≪ポツダム≫
5日目はベルリンのホテルを出て、45km離れた隣町・ポツダムに向かった。車窓には林や公園が次々と現れ、自然の豊かさを感じた。
ポツダムでは、まず小型の「ブランデンブルク門」でバスから降り、プロイセン国王フリードリヒ2世の夏の宮殿だった「サンスーシ宮殿」の広大な庭園を散策した。
この宮殿の名を「無憂(サンスーシ)宮」としたのは、文学や芸術を愛した若き国王が、嫌でも政治や軍事に関係せざるを得なかったために憂いの無い場所を求めて建てたといわれている。
かなり奥まで歩いて行くと、右手の小高い場所に「サンスーシ宮殿」があり、その下には階段状に葡萄が植えられていた。早朝の空気はヒンヤリしていて、ドイツの晩秋を感じた。
その次に向かったのは、第二次世界大戦後の収拾策を話し合う戦勝国の会議が行われた「ツェツィリエンホーフ宮殿」だ。
ここは1917年に建てられたホーエンツォレルン家最後の王子が住んでいた宮殿で、湖を背景にして建てられた英国風カントリー調の城だった。
中に入り、幾つもの部屋を案内された。(内部は撮影禁止だった)
この宮殿で第二次世界大戦末期に米、英、ソ、中4か国の首脳が集まって会議をした部屋や資料が保存されていた。会議に使われた部屋は庭に面した大きな部屋で、中央に大きな円卓が置かれていて、座席に優劣が無いような配慮がされていた。
日本にとっては、ここで決まった「ポツダム宣言」を無条件で受諾して敗戦したという歴史的な場所だけに、今回の旅で実際に行けたことを感銘深く、重く感じた。

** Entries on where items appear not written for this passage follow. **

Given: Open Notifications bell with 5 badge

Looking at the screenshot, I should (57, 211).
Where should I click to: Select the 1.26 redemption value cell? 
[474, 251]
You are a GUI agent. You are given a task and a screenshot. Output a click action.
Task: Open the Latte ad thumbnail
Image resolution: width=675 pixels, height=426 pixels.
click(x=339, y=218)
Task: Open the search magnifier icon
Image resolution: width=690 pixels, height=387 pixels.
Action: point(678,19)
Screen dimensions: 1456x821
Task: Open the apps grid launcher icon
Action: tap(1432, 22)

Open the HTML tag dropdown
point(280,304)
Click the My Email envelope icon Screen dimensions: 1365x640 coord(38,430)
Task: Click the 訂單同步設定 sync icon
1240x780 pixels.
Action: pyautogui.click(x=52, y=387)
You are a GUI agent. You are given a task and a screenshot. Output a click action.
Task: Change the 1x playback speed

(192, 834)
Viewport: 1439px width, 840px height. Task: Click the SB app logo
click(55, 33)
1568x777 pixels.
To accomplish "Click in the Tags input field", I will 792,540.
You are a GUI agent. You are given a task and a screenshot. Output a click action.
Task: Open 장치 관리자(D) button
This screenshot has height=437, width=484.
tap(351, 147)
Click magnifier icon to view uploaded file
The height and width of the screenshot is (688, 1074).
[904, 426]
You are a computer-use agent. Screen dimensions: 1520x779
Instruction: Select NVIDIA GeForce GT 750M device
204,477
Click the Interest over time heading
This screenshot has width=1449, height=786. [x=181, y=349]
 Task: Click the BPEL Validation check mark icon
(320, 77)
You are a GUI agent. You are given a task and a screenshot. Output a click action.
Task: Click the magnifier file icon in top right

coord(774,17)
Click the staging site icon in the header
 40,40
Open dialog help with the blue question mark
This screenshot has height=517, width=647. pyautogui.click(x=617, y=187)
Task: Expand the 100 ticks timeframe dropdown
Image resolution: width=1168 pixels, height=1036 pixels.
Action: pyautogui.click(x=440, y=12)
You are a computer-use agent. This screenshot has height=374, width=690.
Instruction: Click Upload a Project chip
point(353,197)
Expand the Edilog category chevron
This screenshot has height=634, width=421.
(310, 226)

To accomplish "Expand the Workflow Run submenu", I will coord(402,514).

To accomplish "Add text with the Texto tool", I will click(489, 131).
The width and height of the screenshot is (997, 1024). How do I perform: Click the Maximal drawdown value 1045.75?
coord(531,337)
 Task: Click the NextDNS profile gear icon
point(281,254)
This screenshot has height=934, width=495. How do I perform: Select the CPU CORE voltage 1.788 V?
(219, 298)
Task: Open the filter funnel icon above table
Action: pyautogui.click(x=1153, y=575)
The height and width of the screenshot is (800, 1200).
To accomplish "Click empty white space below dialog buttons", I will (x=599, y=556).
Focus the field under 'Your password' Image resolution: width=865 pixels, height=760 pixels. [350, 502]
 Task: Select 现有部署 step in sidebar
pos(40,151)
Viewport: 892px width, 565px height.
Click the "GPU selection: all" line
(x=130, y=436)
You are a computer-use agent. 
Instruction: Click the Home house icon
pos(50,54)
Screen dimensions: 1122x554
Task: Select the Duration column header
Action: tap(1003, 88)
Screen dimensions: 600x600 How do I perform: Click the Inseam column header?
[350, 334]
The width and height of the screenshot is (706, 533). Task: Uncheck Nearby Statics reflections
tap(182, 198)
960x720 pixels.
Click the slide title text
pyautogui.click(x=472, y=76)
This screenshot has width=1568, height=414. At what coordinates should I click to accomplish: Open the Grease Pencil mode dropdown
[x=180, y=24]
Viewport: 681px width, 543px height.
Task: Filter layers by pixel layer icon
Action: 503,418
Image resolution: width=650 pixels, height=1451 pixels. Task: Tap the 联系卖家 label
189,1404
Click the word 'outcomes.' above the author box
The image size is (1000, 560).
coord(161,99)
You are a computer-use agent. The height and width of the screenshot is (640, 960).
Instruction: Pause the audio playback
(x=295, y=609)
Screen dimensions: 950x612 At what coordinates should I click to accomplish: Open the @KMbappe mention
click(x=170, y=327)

ポツダムを案内してくれたガイドは、フンボルト大学で政治学を専攻し、日本語を学んで、日本の京都大学に10か月研修に行ったという中年女性だったが、日本語が上手く、「ツェツィリエンホーフ宮殿」での説明も私たちの感情を配慮し、客観的な事実をきちんと話してくれて大いに好感が持てた。
私たちが出た後に欧米人のツアーが入って行ったが、どこの国か聞かなかったのが残念だった。
その後、緑が多く落ち着いたポツダムの町をバスで回ったが、かってこの町はソヴィエト連合軍の滞在地だったということで、軍人の宿舎跡が沢山残っていて、今は色々な目的に使われているようだった。